Dissemination activities and exploitation of results:
TIFAN has not been during the project too active disseminating the results, because it has been carried out in just 18 months and the time has been spent performing research and development activities. During the 1st period of the project the only dissemination activity performed was the uploading of the “Project fiche” (project description, information available in CORDIS) on LORTEK´s website. Both consortium and Topic Manager agreed that some dissemination activities must be carried out and after completion of project some dissemination activities are programmed, which are:
- Exhibition of one demo part in international fairs: Paris Air Show, Aerodays;
- Oral presentation to a scientific event: TRATERMAT 2015 (see below more detailed information in Table 2);
- Publication in a peer-reviewed journal => At least one publication , to be published probably in the first half of 2016. Some scientific journals are already identified and are the following: Materials Science and Engineering A, Journal of Materials processing technology, Science and Technology of Advanced Material, Materials Today, Journal of Materials Science Research, among others. The last three are open access journals;
- Press releases, e.g. in the IK4 research alliance newsletter or in ASERM (Spanish AM association) newsletter… Brief summary of what was done in the project.
Related to exploitation of results, no patent application is planned at the moment, despite of having identified a key exploitable result: "Method for manufacturing TA6V fan wheels by SLM". The final Plan for Use and Dissemination of Foreground (hereinafter referred as PUDF, deliverable D1.2) submitted within 2. period report, identifies the dissemination and exploitation activities that may arise from the project. PUDF was made up of two sections:
* Section A, related to scientific publications generated thanks to the attained foreground: This section describes the dissemination measures, including any scientific publications relating to foreground. Its content will be made available in the public domain thus demonstrating the added-value and positive impact of the project on the European Union; and
* Section B, that contains exploitation plans: This section specifies the exploitable foreground and provides the plans for exploitation. All these data can be public or confidential; the report must clearly mark non-publishable (confidential) parts that will be treated as such by the European Commission. Information under Section B that is not marked as confidential will be made available in the public domain.
List of Websites:
There is no public website.
Relevant contact details:
Dr. (Mr.) Pedro Álvarez, scientific in charge of the project
IK4-LORTEK, Responsible of Processes&Materials Dpt.
email: palvarez@lortek.es
T: +34943882303
Dr. (Mrs.) Ane Miren Mancisidor, Researcher working in SLM
IK4-LORTEK, Researcher of Laser-based manufacturing Research Unit
email: ammancisidor@lortek.es
Dr. (Mrs.) Yolanda Nuñez, Person in charge of Life-cycle assesment study
CENTRO TECNOLÓGICO DE MIRANDA DE EBRO, Researcher of Environment Dpt.

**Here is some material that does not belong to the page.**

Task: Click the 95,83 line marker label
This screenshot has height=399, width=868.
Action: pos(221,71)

email: yolandanunez@ctme.es
T: +34 947331515
Titanium alloys are increasingly used because of their properties: High specific strength at elevated temperature, outstanding fracture resistance, excellent fatigue behavior, and exceptional corrosion resistance. However, the complexity of the primary extraction process, difficulty of melting (due to its high reactivity with oxygen) and problems during fabrication and machining of titanium alloys make them expensive compared to most of other alloys, limiting this way their application.

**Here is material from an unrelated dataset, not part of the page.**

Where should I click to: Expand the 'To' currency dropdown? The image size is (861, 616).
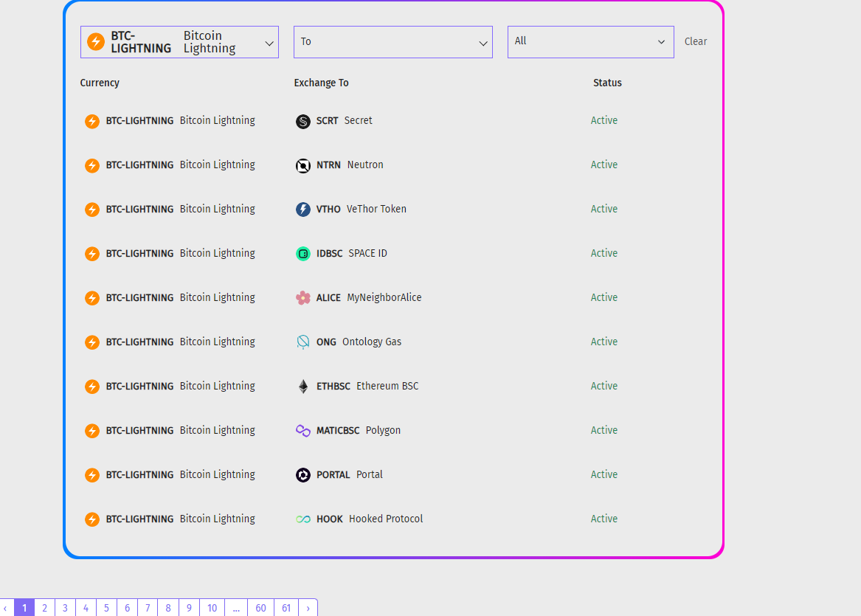(393, 42)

Thus, titanium alloys are especially appropriate in parts subjected to high centrifugal loads such as disks and blades, which have reduced flow diameters, as well as operate under severe fatigue conditions. Nevertheless most of titanium aero parts are manufactured by conventional machining methods, such as turning, milling, drilling, grinding, etc. In all of them, material is removed to achieve the final geometry, resulting in significant high-cost material wastage. In contrast to conventional subtractive methods, additive manufacturing (AM) is the creation of objects layer by layer. In recent years, Selective Laser Melting, an AM technology for metal parts, has gained in maturity. In theory, it has the advantage of being a cost effective and environmentally friendly and sustainable manufacturing process for producing one-off parts with high geometrical complexity structures.The manufacturing of disks, blades and in general complex geometry parts, arise as an excellent opportunity to exploit the advantages of SLM additive manufacturing technology. This was the case of the fan wheel of an air cooling unit manufactured within TIFAN project, which is currently made of stainless steel because of the high cost of producing this part in titanium by conventional machining.

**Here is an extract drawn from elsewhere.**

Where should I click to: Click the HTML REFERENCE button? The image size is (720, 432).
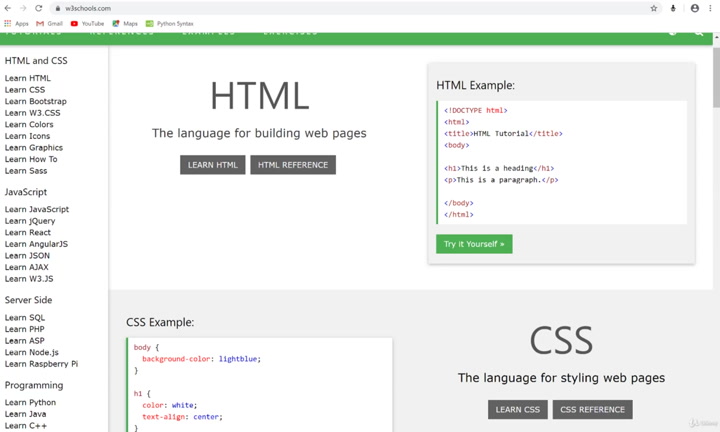click(x=293, y=165)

In the framework of Eco-Design ITD for Airframe application, a new generation of lightweight environmental friendly fan wheels made of Titanium alloy TA6V were developed by means of an environmental friendly additive manufacturing technology: Selective Laser Melting (SLM). Reduction of component’s weight, improved material usage efficiency and reduction of material wastage (saving of raw material and reduction of scrap rates) were accomplished by changing the base material from stainless steel (density 8.0 g/cm3) to TA6V alloy (density 4.5 g/cm3) and by taking fully advantage of lightweight design possibilities and maximum material savings of SLM technology. It must be mentioned that SLM is considered as an environmental friendly technology in which the scraps can be reduced to the minimum and more than 95% of the remaining material (powder that has not melted) may be recycled. The mechanical properties are equivalent to conventionally manufactured parts.
Despite the promising expectations above mentioned, it was observed that TA6V fan wheels produced by SLM have greater environmental impact than those produced by conventional bar machining (4 times higher), contrary to what was expected. This non desirable result is mainly attributable to the impact of post-treatments and transport by air of TA6V powder necessary for the SLM process.
Project Context and Objectives:
The aim of TIFAN project was to develop an alternative green manufacturing process for a TA6V fan wheel of an air cooling unit fabrication by Selective Laser Melting (SLM), that is currently made of stainless steel and produced by bar machining. Furthermore, the project addressed the comparison between optimized SLM and conventional manufacturing process (bar machining) in terms of mechanical, fatigue and corrosion performance as well as environmental impact.
The optimized SLM process comprised the definition of the required manufacturing route including surface finishing and thermal treatments, process parameters, machine and powder characteristics. Additionally, methodologies for taking full advantage of SLM process based on the improvement of surface quality, powder usage efficiency and wheel design were validated.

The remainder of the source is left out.